In the entries that follow, find the line containing "[Suivez sur LinkedIn] (1081, 2315)"; from there, copy every line exactly through the line containing "A propos (835, 76)".

*** Opening of Task material ***

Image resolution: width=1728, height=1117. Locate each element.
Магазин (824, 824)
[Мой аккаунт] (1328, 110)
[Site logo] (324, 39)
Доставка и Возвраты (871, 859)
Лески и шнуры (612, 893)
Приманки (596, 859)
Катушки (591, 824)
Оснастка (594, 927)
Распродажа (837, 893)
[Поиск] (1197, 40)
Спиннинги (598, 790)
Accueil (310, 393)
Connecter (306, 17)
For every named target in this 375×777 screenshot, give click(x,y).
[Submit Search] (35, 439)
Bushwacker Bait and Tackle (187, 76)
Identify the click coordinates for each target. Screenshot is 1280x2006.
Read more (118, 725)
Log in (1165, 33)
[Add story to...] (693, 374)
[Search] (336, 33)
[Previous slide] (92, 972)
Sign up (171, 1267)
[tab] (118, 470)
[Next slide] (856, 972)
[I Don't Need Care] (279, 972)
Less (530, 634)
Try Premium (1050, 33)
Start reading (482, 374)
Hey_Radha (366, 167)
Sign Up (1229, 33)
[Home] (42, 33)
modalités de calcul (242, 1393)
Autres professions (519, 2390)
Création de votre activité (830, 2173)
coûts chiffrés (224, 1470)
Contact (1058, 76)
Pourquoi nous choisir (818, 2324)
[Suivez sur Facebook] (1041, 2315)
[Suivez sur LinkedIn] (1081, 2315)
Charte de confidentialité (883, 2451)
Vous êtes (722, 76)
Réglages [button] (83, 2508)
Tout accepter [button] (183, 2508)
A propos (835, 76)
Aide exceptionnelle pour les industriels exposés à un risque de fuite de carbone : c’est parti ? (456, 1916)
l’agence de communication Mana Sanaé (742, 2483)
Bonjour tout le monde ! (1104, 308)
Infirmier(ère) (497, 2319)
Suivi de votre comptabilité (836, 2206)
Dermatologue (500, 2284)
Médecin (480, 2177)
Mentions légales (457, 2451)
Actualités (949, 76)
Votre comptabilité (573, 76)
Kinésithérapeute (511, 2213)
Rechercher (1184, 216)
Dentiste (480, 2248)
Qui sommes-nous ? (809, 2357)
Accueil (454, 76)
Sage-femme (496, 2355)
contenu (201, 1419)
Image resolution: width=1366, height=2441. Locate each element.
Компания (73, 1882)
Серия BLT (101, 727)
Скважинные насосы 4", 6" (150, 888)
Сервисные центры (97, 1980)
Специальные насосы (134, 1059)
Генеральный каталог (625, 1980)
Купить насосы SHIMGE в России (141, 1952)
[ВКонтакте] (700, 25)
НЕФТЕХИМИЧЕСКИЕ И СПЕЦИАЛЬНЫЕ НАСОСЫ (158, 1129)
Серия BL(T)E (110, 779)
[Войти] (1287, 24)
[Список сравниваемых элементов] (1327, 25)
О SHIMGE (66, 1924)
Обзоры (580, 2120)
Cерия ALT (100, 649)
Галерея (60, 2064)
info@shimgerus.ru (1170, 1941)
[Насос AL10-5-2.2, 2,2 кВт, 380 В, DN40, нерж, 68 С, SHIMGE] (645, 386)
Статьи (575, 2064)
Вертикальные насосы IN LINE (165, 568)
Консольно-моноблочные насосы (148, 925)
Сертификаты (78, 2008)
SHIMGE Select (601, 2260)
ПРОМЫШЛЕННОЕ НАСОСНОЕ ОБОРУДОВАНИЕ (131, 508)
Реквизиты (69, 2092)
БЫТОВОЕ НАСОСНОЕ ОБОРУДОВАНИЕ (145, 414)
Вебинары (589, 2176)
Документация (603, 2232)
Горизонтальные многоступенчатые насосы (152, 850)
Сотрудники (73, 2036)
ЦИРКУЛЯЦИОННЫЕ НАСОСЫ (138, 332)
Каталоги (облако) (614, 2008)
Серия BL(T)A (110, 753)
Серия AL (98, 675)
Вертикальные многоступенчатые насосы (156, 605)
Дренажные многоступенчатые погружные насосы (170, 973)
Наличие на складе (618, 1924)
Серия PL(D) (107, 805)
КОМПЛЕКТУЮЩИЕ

*** Close of Task material ***

## Output of the task
[Suivez sur LinkedIn] (1081, 2315)
Charte de confidentialité (883, 2451)
Vous êtes (722, 76)
Réglages [button] (83, 2508)
Tout accepter [button] (183, 2508)
A propos (835, 76)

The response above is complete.